After a scoreless first half in which the teams played conservatively, the pace picked up considerably after Zardes' goal in the 52nd minute. The sequence began with a non-call after New England midfielder Lee Nguyen was knocked to the ground deep in the penalty area.
The Galaxy quickly counterattacked, getting the ball to Stefan Ishizaki at the edge of the box and from there Ishizaki caromed a long cross off the back of defender Chris Tierney to Zardes on the left side. Zardes settled the ball with his right foot before dribbling three steps and beating New England keeper Bobby Shuttleworth with a left-footed shot for his first goal since late September.
Tierney tied the score with 11 minutes left in regulation, taking advantage of a letdown in the Galaxy's central defense to send the game to overtime. But Keane would not be denied. So when he ran onto to a long Marcelo Sarvas pass alone just inside the 18-yard box, he made no mistakes, putting away a right-footed tap.
"Big players step up," New England Coach Jay Heaps said.
The goal, in the 111th minute, not only won the game for the Galaxy and game MVP honors for Keane, it also ended a season in which he claimed virtually every significant team and individual honor the league has to offer. And it cemented his role in the locker room as well.
"Robbie Keane is our captain," Zardes said. "And I love playing for him and Bruce."
How much long either will stick around is uncertain.

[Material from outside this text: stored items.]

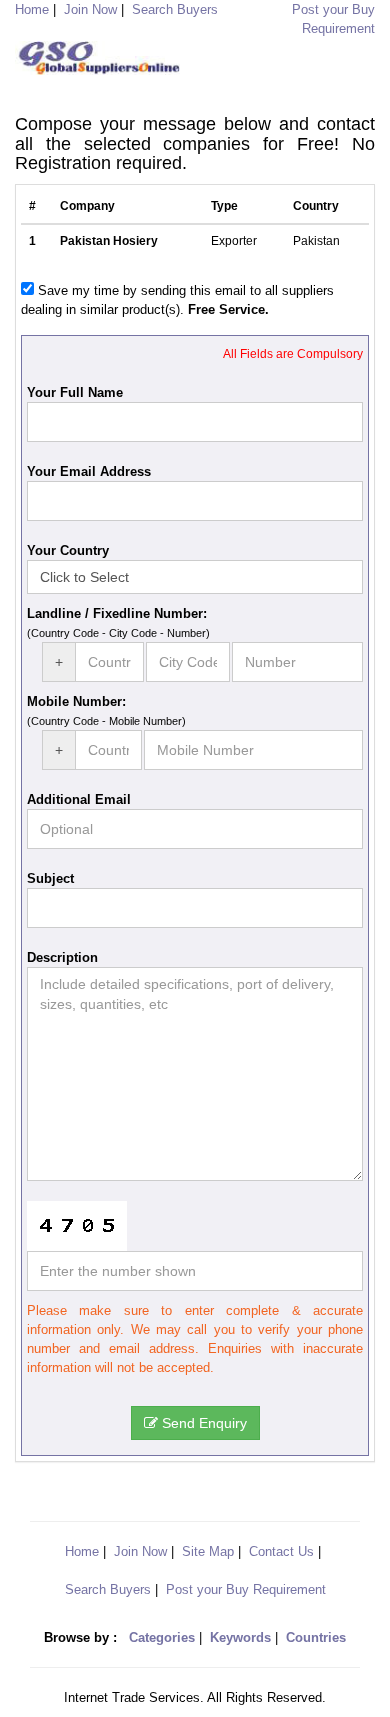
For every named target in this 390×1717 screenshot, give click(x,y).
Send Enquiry (202, 1423)
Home (82, 1551)
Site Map (208, 1551)
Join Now (90, 9)
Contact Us (281, 1551)
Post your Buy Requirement (246, 1589)
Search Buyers (175, 9)
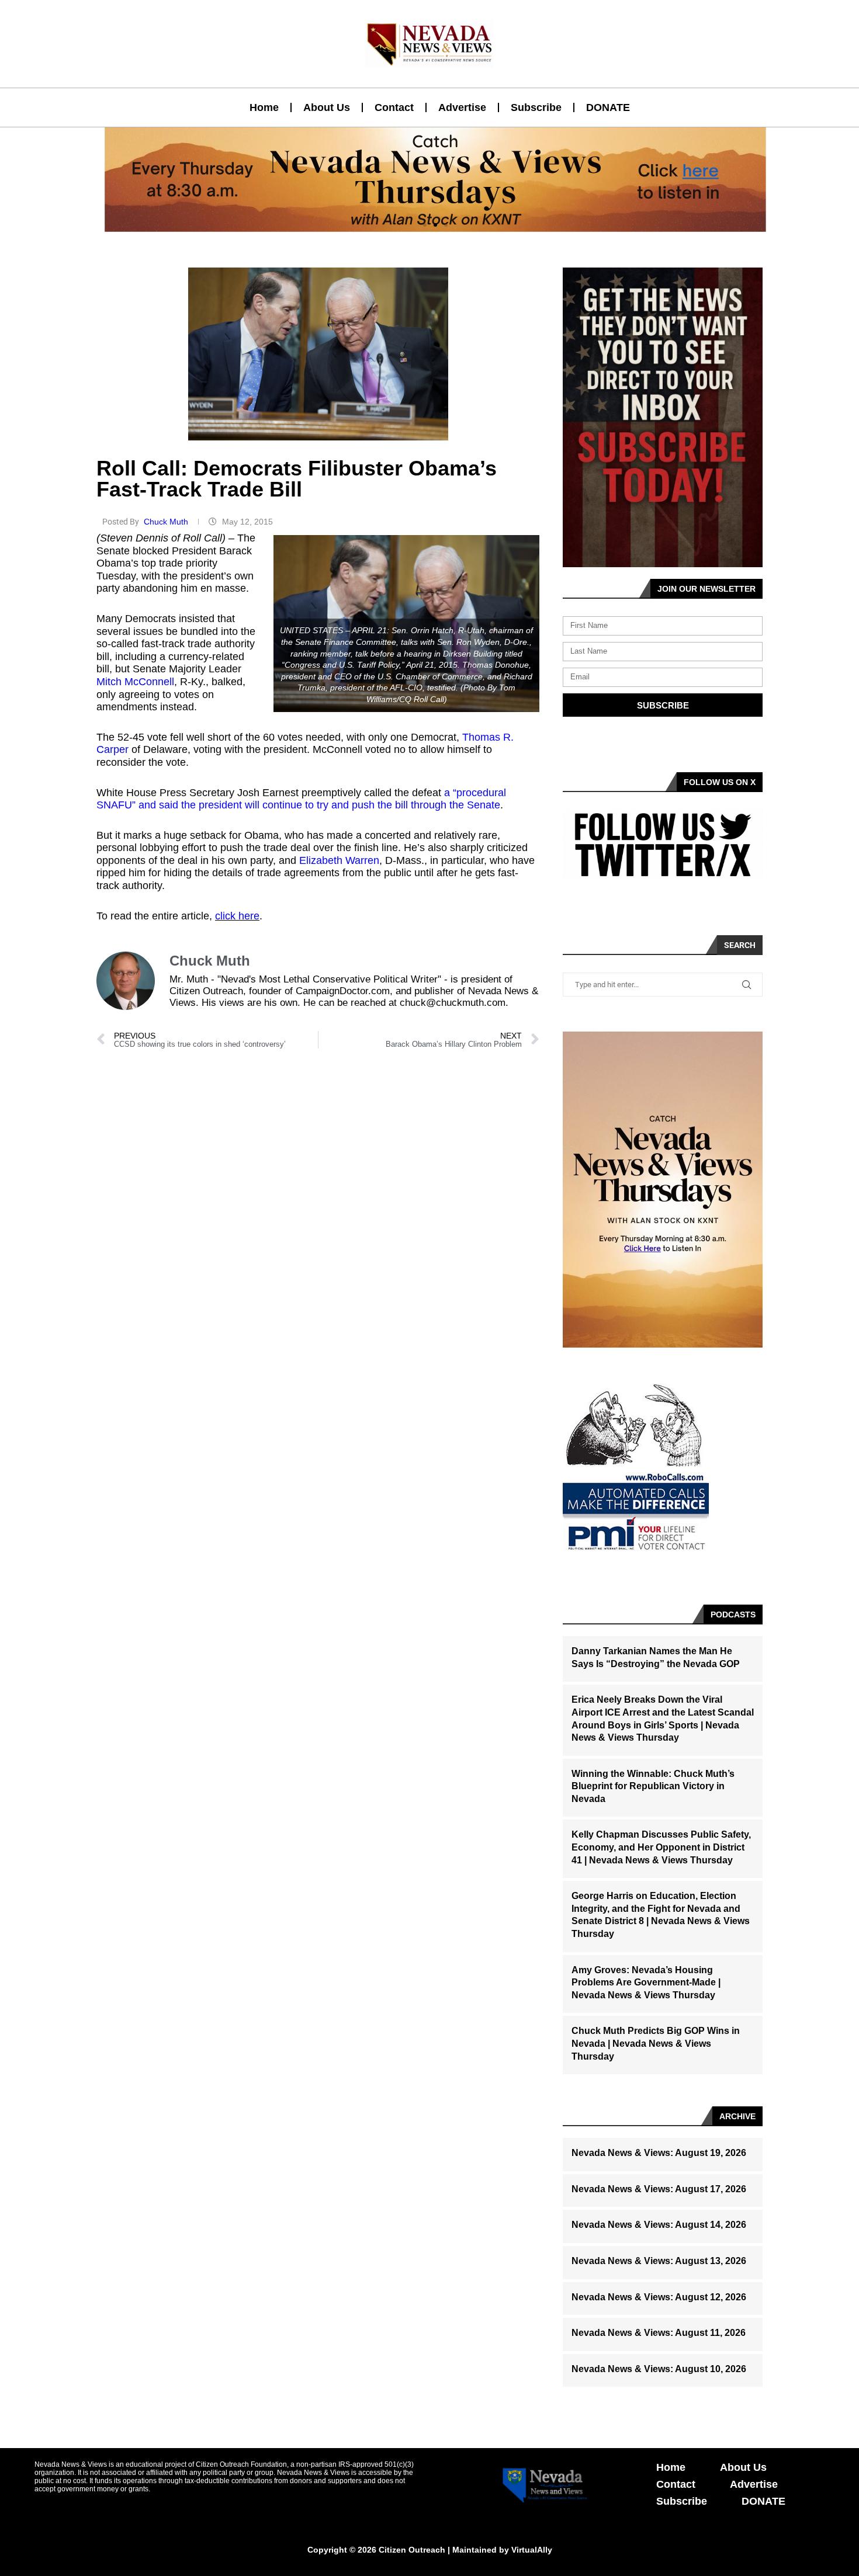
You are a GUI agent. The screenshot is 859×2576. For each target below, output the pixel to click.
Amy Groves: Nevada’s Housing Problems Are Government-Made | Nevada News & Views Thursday (646, 1982)
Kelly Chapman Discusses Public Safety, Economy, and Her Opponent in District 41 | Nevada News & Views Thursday (661, 1847)
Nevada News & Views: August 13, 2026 (658, 2261)
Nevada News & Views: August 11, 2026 (658, 2333)
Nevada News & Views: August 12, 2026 (658, 2297)
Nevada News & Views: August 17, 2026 (658, 2189)
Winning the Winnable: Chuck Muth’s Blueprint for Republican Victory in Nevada (653, 1786)
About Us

At 34, Keane is signed for another season and seems a long way from done. But Arena's career is winding down. A Hall of Fame member, he is the most successful coach in U.S. history with Sunday's title marking his fifth MLS championship. There would appear to be few more mountains left to climb.
"Robbie's going to outlive me in this game. He's going to play a lot longer then I'm coaching," said Arena, who added he would make a decision on his future in "the next couple of weeks."

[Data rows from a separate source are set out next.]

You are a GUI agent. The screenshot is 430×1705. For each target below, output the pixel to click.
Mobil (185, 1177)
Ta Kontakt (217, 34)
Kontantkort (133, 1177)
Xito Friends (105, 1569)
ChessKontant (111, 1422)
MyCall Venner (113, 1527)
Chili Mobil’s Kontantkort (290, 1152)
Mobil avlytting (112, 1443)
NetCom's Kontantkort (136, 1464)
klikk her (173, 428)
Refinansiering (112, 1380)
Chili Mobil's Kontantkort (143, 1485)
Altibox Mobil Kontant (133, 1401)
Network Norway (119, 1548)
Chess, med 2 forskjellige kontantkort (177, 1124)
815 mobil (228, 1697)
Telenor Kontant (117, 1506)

Donovan has made his decision, of course, announcing his retirement in August. And while he'll be remembered as the greatest player in U.S. soccer history, Keane said Sunday's victory was not about one man but about the team.
"We weren't going into the game thinking about that, that it was his last game," Keane said. "We were obviously aware of it. [But] for us it was just about the team and concentrating on winning the game."
And now that they've done that, the Galaxy's new boss says the challenge is to do it again.
"The reason why we're the best team is because we're winning trophies. If they didn't win trophies, they wouldn't be the best team," Keane said. "By doing that, you have to live up to your expectation.
"If you're not winning, people forget about you very quickly."